Durabilité numérique et loi REEN
Identifier les impacts environnementaux du SI, proposer des pratiques responsables sur l’énergie, les matériels, les usages et les données, et appliquer la loi REEN.
Introduction
Dans les leçons précédentes, le système d’information a été étudié sous l’angle de ses fonctions, de ses acteurs, de ses risques, de sa sécurité et de sa conformité réglementaire. Cette leçon prolonge cette logique en abordant un enjeu désormais incontournable : la durabilité du système d’information.
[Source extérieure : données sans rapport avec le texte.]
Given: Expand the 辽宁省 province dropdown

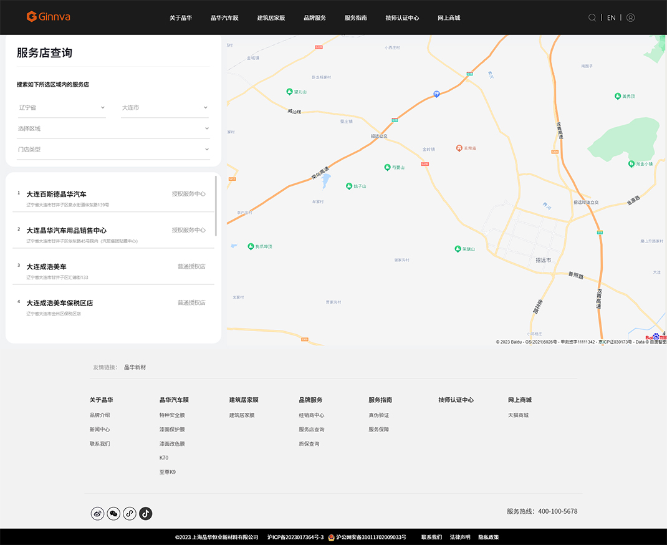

Un système d’information n’est pas immatériel au sens environnemental. Derrière les données, les applications, les échanges dématérialisés, l’informatique en nuage, les équipements mobiles ou les centres de données, il existe des consommations d’énergie, des matériels fabriqués à partir de ressources, des usages parfois excessifs et des volumes de données qui ont un coût écologique.
L’objectif n’est donc pas seulement de faire fonctionner un système d’information performant, sécurisé et conforme. Il faut aussi apprendre à utiliser la technologie de manière éthique en tant qu’outil, c’est-à-dire de façon responsable, proportionnée et cohérente avec les enjeux environnementaux.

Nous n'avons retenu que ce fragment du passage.